The existence of male consultants and obstetricians are a red herring here I’m afraid. Neither of them would have been wiping your bum alone in a shower. And any contact an obstetrician or urologist has with your bits would have been in a room or theatre full of other people, or at least one nurse chaperone for a clinical exam.

I went with a friend recently who was having a colposcopy and was frightened (you gave the right to gave someone else present too for a clinical exam) - as well as her, there was me and two nurse chaperones in the room while the male consultant did the exam.
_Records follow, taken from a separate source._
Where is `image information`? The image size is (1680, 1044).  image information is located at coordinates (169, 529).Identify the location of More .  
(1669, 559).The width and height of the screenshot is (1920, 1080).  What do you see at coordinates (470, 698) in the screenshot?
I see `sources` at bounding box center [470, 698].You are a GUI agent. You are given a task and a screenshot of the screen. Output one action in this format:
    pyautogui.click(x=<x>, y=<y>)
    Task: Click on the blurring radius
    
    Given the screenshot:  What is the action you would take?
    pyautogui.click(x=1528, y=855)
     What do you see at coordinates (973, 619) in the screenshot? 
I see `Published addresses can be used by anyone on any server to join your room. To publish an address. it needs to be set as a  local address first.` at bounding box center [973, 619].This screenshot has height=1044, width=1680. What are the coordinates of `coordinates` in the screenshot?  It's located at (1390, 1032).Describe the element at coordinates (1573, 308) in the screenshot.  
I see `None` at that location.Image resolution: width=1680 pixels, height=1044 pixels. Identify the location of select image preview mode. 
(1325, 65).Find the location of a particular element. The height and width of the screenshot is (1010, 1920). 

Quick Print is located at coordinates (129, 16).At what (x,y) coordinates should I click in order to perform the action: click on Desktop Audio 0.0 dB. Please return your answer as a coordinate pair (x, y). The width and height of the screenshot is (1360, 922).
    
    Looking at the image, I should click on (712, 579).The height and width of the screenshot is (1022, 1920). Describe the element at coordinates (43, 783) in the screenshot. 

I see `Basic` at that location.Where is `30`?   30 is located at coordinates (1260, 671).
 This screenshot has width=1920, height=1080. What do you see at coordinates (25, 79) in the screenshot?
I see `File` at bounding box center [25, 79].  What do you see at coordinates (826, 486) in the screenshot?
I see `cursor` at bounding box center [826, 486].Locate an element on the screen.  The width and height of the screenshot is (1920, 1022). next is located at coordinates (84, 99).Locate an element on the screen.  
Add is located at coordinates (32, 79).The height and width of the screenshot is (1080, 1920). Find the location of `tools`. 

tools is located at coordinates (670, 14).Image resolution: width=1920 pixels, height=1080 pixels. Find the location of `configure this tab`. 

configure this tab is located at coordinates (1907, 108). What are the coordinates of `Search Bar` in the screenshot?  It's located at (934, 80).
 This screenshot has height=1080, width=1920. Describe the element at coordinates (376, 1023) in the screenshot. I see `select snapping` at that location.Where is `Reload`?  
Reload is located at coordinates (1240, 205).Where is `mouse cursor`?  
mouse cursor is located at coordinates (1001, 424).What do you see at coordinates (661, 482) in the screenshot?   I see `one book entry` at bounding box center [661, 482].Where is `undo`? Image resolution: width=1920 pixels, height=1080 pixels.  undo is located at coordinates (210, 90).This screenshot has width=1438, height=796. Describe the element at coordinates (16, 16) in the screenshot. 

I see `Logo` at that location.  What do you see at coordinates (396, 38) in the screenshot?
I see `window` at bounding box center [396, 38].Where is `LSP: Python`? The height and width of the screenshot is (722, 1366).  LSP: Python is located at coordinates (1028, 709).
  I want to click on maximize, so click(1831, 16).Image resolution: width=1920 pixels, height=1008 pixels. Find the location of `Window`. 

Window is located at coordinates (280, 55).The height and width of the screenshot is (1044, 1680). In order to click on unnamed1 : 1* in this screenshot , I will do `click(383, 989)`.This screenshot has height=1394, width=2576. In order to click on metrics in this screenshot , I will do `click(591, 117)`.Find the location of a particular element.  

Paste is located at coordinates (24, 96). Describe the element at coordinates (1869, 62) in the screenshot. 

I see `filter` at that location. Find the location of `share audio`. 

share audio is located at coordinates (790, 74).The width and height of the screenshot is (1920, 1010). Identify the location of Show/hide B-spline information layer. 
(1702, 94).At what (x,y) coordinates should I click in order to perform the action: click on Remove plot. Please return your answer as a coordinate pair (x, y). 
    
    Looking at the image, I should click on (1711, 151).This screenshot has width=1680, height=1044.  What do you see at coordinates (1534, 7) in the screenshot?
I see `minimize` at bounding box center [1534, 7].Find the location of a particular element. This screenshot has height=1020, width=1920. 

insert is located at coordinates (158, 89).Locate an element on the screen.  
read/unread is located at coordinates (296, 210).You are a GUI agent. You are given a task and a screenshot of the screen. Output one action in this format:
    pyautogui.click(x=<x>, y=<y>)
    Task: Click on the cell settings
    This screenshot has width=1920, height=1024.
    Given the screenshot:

Not remotely comparable to a man in the shower with you completely naked and possibly not very mobile or in pain.

God people will honesty say anything to try to prove that women should shut up and accept having no dignity or rights, however ill, elderly, traumatised, vulnerable or in pain they are!

3JsMa · 29/06/2021 21:23

@EdgeOfACoin
You are perfectly entitled to ask for female practitioner if one is available.

Comedycook · 29/06/2021 21:23

@Grumpyscot92

Comedycook I had really competent doctors perform complex forceps deliveries in a timely and safe fashion. I wouldn't change anything about my deliveries. If it had been female obstetricians I'd have equally said I wouldn't change a thing.
Oh it sounded like your post was focusing on their sex rather than their competency hence my confusion
Qwertywertyisme · 29/06/2021 21:25

@Tightwad2020

That's totally different! Of course she would have had her op as you are not conscious then. Very different scenario.